***** Information given

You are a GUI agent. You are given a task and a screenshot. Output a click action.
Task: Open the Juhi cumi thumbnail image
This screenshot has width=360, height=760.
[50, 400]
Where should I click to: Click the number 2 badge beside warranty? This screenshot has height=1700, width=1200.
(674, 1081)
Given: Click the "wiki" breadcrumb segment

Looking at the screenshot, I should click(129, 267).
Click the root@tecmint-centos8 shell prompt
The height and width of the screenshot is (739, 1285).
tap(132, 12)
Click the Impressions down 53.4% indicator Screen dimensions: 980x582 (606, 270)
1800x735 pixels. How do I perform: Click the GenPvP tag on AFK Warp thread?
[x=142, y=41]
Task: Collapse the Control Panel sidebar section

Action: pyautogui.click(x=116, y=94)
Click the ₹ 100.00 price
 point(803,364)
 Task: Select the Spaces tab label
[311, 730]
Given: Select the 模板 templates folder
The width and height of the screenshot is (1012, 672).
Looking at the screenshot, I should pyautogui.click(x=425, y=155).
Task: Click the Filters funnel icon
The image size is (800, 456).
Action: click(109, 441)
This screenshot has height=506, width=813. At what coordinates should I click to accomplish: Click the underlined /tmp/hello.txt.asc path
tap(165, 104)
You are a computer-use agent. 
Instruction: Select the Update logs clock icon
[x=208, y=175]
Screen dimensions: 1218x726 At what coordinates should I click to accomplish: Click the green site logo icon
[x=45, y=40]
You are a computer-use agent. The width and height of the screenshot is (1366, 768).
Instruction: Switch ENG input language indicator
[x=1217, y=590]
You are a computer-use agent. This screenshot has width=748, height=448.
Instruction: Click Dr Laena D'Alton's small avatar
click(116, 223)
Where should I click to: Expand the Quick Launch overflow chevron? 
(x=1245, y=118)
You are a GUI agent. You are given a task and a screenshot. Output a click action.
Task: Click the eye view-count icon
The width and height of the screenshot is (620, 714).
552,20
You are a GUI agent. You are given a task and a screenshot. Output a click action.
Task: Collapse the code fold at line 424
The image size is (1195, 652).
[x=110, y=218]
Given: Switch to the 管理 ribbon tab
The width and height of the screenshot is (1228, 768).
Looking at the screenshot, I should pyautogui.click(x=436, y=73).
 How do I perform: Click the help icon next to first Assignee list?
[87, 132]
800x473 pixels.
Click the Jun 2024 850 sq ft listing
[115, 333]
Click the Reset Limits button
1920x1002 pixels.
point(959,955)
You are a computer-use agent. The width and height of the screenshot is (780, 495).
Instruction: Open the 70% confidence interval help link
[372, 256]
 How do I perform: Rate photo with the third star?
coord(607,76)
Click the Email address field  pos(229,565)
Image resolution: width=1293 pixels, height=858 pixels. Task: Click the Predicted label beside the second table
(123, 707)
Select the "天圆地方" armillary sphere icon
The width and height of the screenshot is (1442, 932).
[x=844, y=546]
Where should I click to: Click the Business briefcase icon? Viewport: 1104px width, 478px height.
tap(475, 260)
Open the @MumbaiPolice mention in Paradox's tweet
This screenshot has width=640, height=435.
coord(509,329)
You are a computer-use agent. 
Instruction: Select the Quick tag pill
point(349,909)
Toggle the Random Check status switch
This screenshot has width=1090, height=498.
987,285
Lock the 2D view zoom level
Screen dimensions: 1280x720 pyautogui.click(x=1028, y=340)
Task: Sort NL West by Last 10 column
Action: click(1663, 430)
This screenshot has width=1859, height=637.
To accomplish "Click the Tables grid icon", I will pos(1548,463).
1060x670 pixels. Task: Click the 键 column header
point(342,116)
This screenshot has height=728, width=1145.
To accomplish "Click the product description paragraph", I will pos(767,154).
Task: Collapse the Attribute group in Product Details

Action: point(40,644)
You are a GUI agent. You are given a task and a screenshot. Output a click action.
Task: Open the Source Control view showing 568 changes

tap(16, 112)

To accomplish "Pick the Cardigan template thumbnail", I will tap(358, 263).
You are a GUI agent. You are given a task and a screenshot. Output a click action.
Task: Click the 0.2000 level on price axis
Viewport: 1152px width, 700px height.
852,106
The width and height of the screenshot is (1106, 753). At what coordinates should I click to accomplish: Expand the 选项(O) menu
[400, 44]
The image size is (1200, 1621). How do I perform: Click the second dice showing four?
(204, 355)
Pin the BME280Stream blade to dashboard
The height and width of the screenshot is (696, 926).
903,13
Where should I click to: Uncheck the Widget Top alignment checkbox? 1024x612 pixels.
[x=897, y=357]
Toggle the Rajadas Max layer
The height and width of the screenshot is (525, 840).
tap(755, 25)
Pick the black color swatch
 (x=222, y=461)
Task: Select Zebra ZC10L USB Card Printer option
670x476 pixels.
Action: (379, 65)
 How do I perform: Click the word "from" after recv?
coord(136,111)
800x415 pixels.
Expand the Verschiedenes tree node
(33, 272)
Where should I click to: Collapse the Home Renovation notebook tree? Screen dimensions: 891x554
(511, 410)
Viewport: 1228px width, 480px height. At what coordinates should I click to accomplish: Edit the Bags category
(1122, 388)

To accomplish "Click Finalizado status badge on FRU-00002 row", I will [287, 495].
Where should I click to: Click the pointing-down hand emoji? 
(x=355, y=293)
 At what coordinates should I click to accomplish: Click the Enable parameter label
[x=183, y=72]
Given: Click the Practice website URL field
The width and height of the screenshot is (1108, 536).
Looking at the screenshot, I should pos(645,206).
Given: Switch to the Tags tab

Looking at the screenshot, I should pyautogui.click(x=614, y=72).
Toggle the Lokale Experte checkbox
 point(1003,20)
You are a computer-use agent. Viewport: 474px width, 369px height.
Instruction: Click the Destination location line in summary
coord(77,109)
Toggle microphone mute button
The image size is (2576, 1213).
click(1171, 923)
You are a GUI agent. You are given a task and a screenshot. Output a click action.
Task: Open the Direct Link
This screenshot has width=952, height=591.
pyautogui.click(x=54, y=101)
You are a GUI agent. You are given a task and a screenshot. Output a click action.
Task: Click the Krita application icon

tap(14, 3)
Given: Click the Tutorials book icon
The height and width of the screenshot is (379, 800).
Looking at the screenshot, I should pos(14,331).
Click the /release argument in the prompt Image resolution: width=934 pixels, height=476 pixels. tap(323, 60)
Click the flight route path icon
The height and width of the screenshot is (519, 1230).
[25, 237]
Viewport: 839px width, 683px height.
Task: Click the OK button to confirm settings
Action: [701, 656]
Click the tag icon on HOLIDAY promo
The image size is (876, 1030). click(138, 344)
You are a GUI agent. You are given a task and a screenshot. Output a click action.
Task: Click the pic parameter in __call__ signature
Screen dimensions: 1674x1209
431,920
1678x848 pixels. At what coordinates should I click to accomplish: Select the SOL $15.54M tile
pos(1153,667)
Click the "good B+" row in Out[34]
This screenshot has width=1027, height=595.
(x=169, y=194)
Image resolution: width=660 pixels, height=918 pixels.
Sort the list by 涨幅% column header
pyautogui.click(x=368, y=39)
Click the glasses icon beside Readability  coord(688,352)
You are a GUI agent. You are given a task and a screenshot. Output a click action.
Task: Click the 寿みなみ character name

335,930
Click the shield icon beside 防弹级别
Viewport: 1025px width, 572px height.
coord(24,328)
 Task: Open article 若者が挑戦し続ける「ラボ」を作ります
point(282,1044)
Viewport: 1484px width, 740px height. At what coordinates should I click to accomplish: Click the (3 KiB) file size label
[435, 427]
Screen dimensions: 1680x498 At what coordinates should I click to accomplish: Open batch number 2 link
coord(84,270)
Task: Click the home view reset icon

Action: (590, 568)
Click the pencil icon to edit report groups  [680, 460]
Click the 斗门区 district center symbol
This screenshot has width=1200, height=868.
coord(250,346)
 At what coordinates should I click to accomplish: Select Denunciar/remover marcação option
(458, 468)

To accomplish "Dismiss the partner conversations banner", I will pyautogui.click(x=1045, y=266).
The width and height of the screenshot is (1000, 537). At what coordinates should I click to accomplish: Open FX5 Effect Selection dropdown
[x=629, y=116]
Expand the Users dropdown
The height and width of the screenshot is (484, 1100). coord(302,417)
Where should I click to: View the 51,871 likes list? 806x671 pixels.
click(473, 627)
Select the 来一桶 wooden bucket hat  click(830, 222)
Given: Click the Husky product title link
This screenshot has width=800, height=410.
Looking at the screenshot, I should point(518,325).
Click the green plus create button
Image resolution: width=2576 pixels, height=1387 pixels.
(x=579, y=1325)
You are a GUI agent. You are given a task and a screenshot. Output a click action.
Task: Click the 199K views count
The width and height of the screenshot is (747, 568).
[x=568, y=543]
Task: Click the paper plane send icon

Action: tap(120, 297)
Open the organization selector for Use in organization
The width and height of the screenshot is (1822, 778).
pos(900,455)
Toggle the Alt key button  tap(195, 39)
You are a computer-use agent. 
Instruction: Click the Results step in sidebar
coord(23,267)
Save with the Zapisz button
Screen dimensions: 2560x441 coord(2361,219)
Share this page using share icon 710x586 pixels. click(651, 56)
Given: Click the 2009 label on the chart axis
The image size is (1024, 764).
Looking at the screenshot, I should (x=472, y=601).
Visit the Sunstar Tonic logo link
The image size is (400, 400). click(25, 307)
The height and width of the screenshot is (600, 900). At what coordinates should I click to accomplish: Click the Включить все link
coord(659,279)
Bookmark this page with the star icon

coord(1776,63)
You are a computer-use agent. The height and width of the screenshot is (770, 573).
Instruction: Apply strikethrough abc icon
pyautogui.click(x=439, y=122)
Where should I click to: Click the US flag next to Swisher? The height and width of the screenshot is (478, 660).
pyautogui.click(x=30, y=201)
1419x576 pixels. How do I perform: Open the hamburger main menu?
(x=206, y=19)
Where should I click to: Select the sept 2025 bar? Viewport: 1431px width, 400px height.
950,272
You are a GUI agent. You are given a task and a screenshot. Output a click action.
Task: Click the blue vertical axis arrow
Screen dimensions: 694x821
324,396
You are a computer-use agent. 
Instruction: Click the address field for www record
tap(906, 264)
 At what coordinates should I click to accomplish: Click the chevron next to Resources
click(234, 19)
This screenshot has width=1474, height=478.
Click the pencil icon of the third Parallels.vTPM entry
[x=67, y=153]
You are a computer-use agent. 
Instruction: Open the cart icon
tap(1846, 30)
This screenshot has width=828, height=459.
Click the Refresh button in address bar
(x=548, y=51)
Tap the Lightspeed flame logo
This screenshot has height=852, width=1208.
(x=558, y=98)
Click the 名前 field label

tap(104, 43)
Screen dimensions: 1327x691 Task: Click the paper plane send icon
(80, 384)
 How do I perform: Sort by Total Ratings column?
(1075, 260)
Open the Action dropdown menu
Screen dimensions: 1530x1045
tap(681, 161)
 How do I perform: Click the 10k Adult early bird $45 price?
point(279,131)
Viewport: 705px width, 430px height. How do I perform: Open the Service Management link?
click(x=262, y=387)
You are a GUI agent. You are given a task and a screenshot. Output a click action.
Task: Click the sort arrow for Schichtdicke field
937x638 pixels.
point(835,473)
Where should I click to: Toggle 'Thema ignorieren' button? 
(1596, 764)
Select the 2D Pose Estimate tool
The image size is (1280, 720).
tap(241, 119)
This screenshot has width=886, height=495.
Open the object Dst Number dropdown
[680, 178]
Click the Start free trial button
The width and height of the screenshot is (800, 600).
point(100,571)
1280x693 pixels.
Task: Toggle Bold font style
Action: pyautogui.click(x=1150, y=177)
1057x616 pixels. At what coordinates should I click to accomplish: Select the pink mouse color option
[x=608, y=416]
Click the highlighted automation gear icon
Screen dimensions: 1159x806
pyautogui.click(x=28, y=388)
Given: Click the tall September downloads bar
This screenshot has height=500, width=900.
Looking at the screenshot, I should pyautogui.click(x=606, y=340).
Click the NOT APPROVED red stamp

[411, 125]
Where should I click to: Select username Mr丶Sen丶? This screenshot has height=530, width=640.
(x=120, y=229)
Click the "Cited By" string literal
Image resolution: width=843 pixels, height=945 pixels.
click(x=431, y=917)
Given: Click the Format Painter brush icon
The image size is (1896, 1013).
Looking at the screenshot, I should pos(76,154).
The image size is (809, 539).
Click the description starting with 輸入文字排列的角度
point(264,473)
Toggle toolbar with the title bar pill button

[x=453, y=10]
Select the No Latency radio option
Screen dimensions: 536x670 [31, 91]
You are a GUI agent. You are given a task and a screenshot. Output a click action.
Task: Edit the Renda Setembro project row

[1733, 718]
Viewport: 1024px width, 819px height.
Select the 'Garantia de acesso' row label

**********

Your answer should consist only of the lines above between the line holding "Share this page" and the line holding "You are a computer-use agent. The height", inclusive, each transcribed exactly.

Share this page using share icon 710x586 pixels. click(651, 56)
Given: Click the 2009 label on the chart axis
The image size is (1024, 764).
Looking at the screenshot, I should (x=472, y=601).
Visit the Sunstar Tonic logo link
The image size is (400, 400). click(25, 307)
The height and width of the screenshot is (600, 900). At what coordinates should I click to accomplish: Click the Включить все link
coord(659,279)
Bookmark this page with the star icon

coord(1776,63)
You are a computer-use agent. The height and width of the screenshot is (770, 573).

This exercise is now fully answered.